┌─ Record list

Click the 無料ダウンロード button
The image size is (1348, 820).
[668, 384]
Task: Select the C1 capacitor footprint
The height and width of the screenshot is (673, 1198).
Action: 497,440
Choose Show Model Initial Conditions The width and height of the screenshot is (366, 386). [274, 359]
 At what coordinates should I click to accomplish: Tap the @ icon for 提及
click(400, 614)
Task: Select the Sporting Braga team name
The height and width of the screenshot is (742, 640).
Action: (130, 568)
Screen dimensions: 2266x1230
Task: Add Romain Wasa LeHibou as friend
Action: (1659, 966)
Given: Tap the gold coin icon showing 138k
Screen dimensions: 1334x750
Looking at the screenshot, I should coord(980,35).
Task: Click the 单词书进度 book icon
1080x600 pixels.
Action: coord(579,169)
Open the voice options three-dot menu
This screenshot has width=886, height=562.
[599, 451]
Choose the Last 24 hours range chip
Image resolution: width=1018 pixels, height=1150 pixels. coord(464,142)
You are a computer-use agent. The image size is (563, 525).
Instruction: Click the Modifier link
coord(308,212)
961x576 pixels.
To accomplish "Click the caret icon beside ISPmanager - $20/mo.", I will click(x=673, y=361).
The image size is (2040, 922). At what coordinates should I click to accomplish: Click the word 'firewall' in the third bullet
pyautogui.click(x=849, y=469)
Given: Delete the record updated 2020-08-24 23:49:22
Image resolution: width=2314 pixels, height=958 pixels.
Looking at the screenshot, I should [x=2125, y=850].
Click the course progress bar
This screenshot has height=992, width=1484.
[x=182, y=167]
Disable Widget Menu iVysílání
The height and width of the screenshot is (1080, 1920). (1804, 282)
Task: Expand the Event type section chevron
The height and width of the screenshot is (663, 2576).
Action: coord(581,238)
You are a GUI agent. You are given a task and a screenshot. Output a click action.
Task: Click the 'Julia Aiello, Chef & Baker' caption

└─

__What is expected__.
Return the rows verbatim, beginning at the line that contains "Choose the Last 24 hours range chip" and continuing through the last line of the rows, with both ends included.

__Solved exercise__.
Choose the Last 24 hours range chip
Image resolution: width=1018 pixels, height=1150 pixels. coord(464,142)
You are a computer-use agent. The image size is (563, 525).
Instruction: Click the Modifier link
coord(308,212)
961x576 pixels.
To accomplish "Click the caret icon beside ISPmanager - $20/mo.", I will click(x=673, y=361).
The image size is (2040, 922). At what coordinates should I click to accomplish: Click the word 'firewall' in the third bullet
pyautogui.click(x=849, y=469)
Given: Delete the record updated 2020-08-24 23:49:22
Image resolution: width=2314 pixels, height=958 pixels.
Looking at the screenshot, I should [x=2125, y=850].
Click the course progress bar
This screenshot has height=992, width=1484.
[x=182, y=167]
Disable Widget Menu iVysílání
The height and width of the screenshot is (1080, 1920). (1804, 282)
Task: Expand the Event type section chevron
The height and width of the screenshot is (663, 2576).
Action: coord(581,238)
You are a GUI agent. You are given a task and a screenshot. Output a click action.
Task: Click the 'Julia Aiello, Chef & Baker' caption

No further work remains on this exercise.